Merge lp:~ian-clatworthy/bzr/faster-diff2 into lp:~bzr/bzr/trunk-old

Proposed by Ian Clatworthy
Status: Merged
Approved by: Ian Clatworthy
Approved revision: no longer in the source branch.
Merged at revision: not available
Proposed branch: lp:~ian-clatworthy/bzr/faster-diff2
Merge into: lp:~bzr/bzr/trunk-old
Diff against target: 73 lines
To merge this branch: bzr merge lp:~ian-clatworthy/bzr/faster-diff2
Reviewer Review Type Date Requested Status
Martin Pool Disapprove
Review via email: mp+6813@code.launchpad.net
To post a comment you must log in.
Revision history for this message
Ian Clatworthy (ian-clatworthy) wrote :

Some more tweaks for speeding up diff. One tweak stops multiple lookups of the dirstate entry in DirStateRevisionTree while grabbing info (e.g. mtime, contents) about a file-id. The other skips an id2path conversion when the path is already known.

On OOo, these take the time down from 2.6 to 1.7 seconds for 'bzr diff' and from 1.5 to 1.0 seconds for 'bzr diff file'.

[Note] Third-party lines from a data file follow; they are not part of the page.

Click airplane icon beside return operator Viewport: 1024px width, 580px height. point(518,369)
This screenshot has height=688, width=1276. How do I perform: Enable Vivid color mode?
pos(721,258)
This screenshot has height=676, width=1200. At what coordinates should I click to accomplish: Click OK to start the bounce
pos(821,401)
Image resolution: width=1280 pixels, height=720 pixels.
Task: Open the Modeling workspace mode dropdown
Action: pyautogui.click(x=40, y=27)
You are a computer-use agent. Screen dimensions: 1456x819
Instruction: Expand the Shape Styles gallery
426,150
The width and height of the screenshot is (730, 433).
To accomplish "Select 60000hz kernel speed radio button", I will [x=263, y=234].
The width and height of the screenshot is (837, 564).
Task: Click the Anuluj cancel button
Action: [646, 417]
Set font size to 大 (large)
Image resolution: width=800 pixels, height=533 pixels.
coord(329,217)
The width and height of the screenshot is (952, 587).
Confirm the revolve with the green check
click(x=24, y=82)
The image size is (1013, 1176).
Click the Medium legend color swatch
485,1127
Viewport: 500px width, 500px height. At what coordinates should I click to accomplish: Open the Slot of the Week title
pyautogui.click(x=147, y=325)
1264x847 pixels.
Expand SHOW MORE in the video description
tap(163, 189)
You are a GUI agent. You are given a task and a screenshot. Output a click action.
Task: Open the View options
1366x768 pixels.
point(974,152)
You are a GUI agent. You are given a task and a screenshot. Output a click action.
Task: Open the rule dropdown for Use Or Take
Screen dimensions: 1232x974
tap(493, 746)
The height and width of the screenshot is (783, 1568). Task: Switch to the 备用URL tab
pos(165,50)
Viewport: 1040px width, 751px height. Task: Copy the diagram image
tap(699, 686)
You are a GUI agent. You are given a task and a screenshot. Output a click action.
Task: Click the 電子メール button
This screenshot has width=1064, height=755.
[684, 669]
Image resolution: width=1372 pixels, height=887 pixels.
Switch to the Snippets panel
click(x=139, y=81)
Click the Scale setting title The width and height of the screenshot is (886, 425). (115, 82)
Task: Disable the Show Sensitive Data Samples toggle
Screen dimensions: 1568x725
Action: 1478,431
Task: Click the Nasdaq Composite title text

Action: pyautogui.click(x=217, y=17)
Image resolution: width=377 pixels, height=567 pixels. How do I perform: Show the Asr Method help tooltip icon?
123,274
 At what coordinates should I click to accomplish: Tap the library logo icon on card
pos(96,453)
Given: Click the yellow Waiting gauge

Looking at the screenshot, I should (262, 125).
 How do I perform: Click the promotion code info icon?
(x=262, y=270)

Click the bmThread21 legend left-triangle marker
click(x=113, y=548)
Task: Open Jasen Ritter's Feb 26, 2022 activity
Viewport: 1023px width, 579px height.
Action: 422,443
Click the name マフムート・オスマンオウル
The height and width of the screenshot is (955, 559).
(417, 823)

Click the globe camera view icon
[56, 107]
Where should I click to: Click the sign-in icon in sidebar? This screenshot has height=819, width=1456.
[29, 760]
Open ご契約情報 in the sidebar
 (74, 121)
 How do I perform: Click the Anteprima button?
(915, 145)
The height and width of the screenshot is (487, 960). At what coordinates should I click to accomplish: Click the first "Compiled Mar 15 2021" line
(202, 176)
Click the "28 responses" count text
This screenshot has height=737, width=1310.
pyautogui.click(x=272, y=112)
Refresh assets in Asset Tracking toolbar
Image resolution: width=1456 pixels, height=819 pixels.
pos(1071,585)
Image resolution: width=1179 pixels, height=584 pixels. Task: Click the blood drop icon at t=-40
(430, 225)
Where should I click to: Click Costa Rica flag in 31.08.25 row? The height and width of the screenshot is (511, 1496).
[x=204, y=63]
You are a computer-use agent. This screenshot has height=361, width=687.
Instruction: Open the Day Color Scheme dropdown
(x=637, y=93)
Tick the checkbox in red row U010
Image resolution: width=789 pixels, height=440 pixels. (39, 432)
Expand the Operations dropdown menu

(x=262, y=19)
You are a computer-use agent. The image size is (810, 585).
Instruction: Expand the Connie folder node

Revision history for this message
Martin Pool (mbp) wrote :

I'm really not sure about the cache part of this:

Folding both file_id and path_id into a single string is potentially (in obscure cases) buggy, and at least seems unnecessary; using a tuple may even be faster. Also I'm seriously concerned that the cache is not invalidated in the dirstate is mutated, and would question whether it's a good idea to put a cache of unlimited duration in at this level. (I wonder what John thinks.) Could you store it at the diff level?

review: Disapprove
Revision history for this message
Ian Clatworthy (ian-clatworthy) wrote :

Martin Pool wrote:
> Review: Disapprove
> I'm really not sure about the cache part of this:
>
> Folding both file_id and path_id into a single string is potentially (in obscure cases) buggy, and at least seems unnecessary; using a tuple may even be faster. Also I'm seriously concerned that the cache is not invalidated in the dirstate is mutated, and would question whether it's a good idea to put a cache of unlimited duration in at this level. (I wonder what John thinks.) Could you store it at the diff level?
>
So, there are 2 issues here. I'll respond to the simple one first.

FWIW, I did initially try using a tuple as the cache key but different
parts of the code use different tuples to look up the same entry, e.g.
('foo-file-id', None) and ('foo-file-id', 'foo') are actually the same
thing. I explicitly append "path:" to path keys so that it can only
break in the very obscure circumstance of:

1. a file-id starting with that prefix
2. the rest of the file-id matching a path in the tree
3. a path being passed to a method without a file-id

So it's possible but about as likely as me winning the lottery. :-) One
simple fix is to only cache if the file-id is set and just use it. Or we
can prefix path keys with a character not permitted in file-ids. Of
course, if we're not caching at the tree level then it doesn't matter.

Cache consistency on dirstate mutation is a far more serious problem.
I'm only caching in DirStateRevisionTree, not WorkingTree, so I (perhaps
naively) felt it couldn't change. Or that the change was easily detected?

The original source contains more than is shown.